July 1 marks the date that the United Kingdom handed over sovereignty of Hong Kong, China back to the Chinese government, and is the inspiration behind an annual parade through the city's streets to celebrate the occasion. This year's march, the 16th anniversary of the transfer, saw a great mass of protesters - media estimates range between tens and hundreds of thousands of people - join the march in protest. According to BBC News, the protesters demand that the local government keep its promise of bringing fully democratic elections to the territory by 2017. This major event could be a prominent topic of conversations between Hong Kong citizens and foreign relatives using international calling cards.

Despite being under Chinese rule once again, Hong Kong is known for having a less restrictive society than most of the country. However, the territory's activists, such as lawmaker Albert Ho, believe it is not enough.

"The right to elect a chief executive is a basic political right, which we have been denied for many years," Ho told the news source. "We can't afford to wait any longer." 

Those who echo Ho's perspective want assurances that even candidates for Hong Kong's Chief Executive position who are not staunch loyalists to China's central government will have a fair chance during election. The current Chief Executive, Cy Leung, is viewed as a Beijing mouthpiece.

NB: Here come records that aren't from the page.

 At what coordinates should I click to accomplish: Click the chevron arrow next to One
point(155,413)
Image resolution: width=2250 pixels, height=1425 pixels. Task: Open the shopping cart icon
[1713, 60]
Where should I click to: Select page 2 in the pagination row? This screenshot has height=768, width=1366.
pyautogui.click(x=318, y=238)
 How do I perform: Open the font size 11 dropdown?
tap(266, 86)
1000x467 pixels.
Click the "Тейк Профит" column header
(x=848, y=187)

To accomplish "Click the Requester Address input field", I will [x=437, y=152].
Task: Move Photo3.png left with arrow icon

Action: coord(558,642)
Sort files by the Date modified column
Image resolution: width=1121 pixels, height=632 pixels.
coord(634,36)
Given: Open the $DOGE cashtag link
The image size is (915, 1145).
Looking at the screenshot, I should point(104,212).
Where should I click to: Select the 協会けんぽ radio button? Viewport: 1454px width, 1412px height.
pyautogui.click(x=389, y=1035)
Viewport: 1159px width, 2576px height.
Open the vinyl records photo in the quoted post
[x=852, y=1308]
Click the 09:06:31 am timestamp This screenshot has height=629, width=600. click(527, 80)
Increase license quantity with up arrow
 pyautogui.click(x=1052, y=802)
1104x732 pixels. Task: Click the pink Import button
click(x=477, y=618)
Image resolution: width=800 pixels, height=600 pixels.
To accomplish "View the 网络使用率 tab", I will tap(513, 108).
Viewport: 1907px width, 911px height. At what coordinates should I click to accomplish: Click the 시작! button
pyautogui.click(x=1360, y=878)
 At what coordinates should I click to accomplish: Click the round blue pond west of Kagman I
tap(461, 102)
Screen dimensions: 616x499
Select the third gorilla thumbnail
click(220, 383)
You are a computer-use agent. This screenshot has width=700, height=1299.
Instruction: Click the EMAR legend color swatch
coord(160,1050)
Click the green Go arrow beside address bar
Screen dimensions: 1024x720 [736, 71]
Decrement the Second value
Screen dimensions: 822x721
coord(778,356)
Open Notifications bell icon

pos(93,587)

According to the South China Morning Post, numerous citizens were lukewarm or openly critical toward Leung. Publishing-house owner Li Ping Kee told the source that "Cy lies about everything...he is not capable at all," while schoolteacher Lam Chiu Ngam claimed to be "not satisfied" with Leung, but was more forgiving overall and stated, "The only thing I support is Hong Kong itself." Conversely, local trader Chan Long On stated full support for Cy Leung and said the chief executive had done a great deal for the city.